Interview with Alessandro Marchi
I was born in Italy in the seventies, I got into photography in the mid eighties when I was gifted a little camera from my father. I couldn’t really use it much though as he would keep it in his studio because he was afraid I would break it. In the nineties I was mainly using disposable point and shoot. It’s only in the zeros that I started shoot black and white, bought an enlarger with some friends, develop my own film and spent countless hours in the dark. But I must say its the digital era that made me into the compulsive photographer that I am. My digital archive counts 205726 photos to date. And that doesn’t count all the negatives which are piling around my desk and inside my fridge.
In the last 15 years I have been living in different places and travelled in between. Photography has been a way to get to know people and places and costumes. From the Kazakhstan plains to the Norwegians woods, passing through India and Spain, the world has been my playground. My growing confused archive reflects this kind of restlessness that feeds my existence.
Streets, kitchens, bedrooms, boats, trains, museums, bathrooms, gardens, everything ends up in the archive when you have always a camera on yourself.
The last winter I spent few months in the Philippines photographing the cockfighting culture.
I have been working for about 10 years as an engineer and I would take pictures mostly outside my job, in the evenings or early morning.
I like to carry a small camera that allow me to be ready in case something happen or in case i’m bored. Boredom is an important part of my photography, I think I had a lot of time on my hands and if it was not photography I would have ended up being very drunk or drug addict.
3 years ago I gave up my engineering career to dedicate full time to photography and art. I’m not sure that it was a smart choice, but it came from the depth of my guts and I could simply not resist to that call no more.
I have an obsessive compulsive relationship with photography at times. I mostly always bring a camera with me and shoot a bit of everything. I’m colour and shape driven.
I have been shooting all sort of things without a plan for a long time. It was mostly the urge to walk and shoot and be there that drove me.
Then I started to think about it and organise it. So I became obsessed with typologies and storytelling at the same time.
I have been photographing human migration in and out of Europe.
I’m interested in the way humans chaotically reshape the public space according to their old and new needs. I’m on the look for new spontaneous rules that emerge from chaos.
In 2015 i made 35 different books out of street photography, typologies, found material, iphone screenshots, portraits, conceptual art, minimalism, sampling surfaces, collecting evidences.
The last few years I have been taking countless portraits of houses, with which I won a Norwegian arts grant that I’m using to make a book.
The photos presented here are from some years ago, and don’t belong to any particular series, I would say that they fit into the “kill your own darlings” kind of category. The donkey unicorn is one of my manifestos though.
In my website you can find my work organised in series.
I got really involved with photography when other aspects of my life were losing a meaning and I needed something strong to hold on to.

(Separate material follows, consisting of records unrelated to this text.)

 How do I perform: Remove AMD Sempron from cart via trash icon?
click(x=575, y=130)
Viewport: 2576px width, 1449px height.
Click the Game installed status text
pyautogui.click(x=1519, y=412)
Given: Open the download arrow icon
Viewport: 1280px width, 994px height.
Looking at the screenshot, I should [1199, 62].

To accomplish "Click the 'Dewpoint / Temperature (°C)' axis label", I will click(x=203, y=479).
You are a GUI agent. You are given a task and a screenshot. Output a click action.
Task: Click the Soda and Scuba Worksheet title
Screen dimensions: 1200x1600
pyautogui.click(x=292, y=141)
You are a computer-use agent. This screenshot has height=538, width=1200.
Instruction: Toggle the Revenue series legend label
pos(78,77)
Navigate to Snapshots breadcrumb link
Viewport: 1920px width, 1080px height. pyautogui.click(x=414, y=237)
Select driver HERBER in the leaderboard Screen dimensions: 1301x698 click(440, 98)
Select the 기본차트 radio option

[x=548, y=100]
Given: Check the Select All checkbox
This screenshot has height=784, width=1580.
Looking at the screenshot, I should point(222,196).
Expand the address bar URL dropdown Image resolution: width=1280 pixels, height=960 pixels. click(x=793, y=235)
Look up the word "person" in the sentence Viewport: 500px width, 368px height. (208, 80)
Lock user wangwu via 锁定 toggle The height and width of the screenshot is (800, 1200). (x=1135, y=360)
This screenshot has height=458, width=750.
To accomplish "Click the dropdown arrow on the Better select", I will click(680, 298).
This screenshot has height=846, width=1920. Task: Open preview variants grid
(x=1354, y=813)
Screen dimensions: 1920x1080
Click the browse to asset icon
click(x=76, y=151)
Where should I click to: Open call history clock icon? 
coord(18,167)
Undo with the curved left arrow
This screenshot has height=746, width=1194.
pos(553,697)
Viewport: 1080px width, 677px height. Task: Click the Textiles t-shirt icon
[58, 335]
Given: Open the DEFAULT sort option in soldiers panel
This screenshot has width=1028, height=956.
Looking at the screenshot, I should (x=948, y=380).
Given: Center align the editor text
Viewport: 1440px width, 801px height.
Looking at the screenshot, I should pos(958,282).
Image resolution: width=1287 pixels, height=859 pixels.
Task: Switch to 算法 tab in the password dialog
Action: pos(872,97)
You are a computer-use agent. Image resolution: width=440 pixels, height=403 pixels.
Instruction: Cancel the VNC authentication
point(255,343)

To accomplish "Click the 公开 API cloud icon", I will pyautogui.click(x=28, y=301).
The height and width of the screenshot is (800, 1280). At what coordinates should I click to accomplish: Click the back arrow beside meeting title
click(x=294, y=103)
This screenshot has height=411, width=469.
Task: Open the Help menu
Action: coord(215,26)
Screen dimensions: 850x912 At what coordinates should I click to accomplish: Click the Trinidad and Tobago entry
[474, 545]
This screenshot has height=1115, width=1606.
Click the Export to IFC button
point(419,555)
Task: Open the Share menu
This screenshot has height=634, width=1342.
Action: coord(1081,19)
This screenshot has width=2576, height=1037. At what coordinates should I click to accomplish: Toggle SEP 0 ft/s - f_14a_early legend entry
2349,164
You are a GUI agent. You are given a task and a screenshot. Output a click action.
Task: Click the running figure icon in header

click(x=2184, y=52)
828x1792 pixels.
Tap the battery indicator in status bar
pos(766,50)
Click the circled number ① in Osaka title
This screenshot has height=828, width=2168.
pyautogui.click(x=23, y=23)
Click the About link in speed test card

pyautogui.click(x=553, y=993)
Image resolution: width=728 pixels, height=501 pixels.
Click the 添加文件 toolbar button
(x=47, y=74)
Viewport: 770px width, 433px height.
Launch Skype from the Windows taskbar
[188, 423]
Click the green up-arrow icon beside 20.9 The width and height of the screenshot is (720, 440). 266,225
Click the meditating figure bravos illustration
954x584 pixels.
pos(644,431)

Doing street photography, and by that I mean walking really long distances, it became a way of forgetting and forgiving myself, a way of melting in the world. It has been my meditation, my yoga, it has been my way of being in the present moment.
I have the urge to put order in my memories through photography.
I need a camera in my hands to feel comfortable in a public space sometime, sometime i feel uncomfortable because of it.
A camera gives me an excuse to get close to people and it never stops to surprise me how effective it is even in these smartphone-everybody-is-a-photographer-modern-times.